— TASK GOAL —
Tally the lines of the listing below in which the string "hiroshima" occurs, and give the tally alone.

— GIVEN RECORDS —
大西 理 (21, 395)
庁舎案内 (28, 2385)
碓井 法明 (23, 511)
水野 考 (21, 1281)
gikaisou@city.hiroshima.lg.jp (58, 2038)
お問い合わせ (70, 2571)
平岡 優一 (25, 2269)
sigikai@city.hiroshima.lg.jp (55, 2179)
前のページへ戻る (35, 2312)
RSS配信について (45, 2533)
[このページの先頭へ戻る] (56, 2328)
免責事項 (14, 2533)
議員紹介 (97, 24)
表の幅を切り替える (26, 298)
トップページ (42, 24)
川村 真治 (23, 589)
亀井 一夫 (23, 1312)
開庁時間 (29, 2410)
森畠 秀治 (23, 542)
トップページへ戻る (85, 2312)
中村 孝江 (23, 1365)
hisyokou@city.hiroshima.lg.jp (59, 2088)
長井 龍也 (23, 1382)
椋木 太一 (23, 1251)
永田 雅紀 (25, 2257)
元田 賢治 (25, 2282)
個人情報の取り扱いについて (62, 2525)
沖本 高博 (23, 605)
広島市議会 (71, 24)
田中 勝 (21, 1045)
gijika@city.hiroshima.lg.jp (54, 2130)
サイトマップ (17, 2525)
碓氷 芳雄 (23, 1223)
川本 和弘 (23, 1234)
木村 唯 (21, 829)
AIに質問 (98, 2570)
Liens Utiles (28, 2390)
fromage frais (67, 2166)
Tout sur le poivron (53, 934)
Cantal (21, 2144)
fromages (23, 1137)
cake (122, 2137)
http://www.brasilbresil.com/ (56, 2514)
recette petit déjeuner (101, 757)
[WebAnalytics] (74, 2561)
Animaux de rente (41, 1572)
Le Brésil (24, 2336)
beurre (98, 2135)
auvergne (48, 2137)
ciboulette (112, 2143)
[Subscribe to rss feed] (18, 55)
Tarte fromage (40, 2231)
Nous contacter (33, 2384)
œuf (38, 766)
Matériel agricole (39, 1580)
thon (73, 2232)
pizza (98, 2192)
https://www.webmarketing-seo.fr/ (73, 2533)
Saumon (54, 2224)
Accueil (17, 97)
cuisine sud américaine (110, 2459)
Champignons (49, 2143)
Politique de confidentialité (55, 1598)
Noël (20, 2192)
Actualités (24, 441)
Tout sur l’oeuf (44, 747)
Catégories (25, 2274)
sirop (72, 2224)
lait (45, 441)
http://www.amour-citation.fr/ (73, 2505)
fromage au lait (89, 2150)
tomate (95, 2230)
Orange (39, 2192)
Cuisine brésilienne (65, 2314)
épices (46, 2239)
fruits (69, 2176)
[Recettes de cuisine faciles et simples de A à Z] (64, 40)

* * *

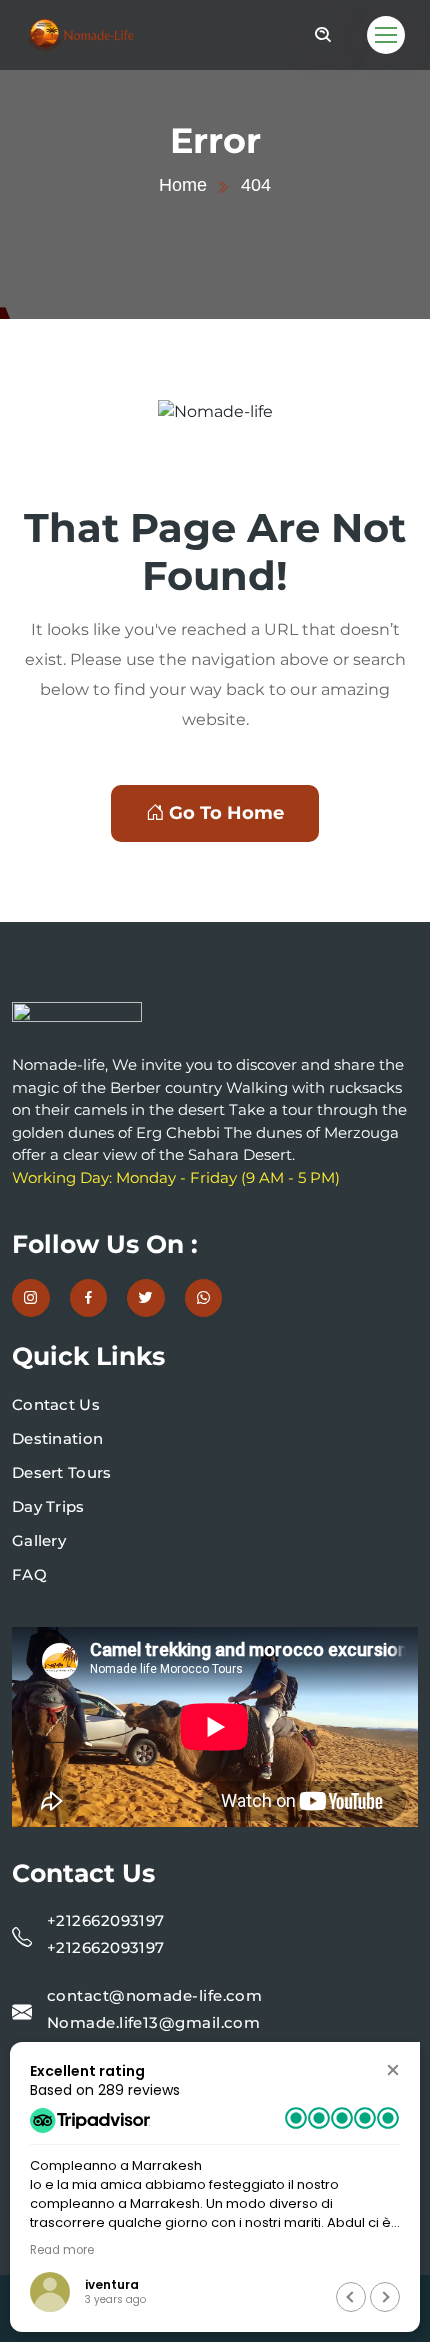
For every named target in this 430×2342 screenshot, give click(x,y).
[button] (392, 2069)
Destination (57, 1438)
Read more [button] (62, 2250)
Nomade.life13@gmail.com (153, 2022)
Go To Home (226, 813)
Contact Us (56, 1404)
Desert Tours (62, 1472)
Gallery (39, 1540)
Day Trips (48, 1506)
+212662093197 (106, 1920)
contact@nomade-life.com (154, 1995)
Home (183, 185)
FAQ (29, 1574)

— ANSWER FOR THE TASK —
4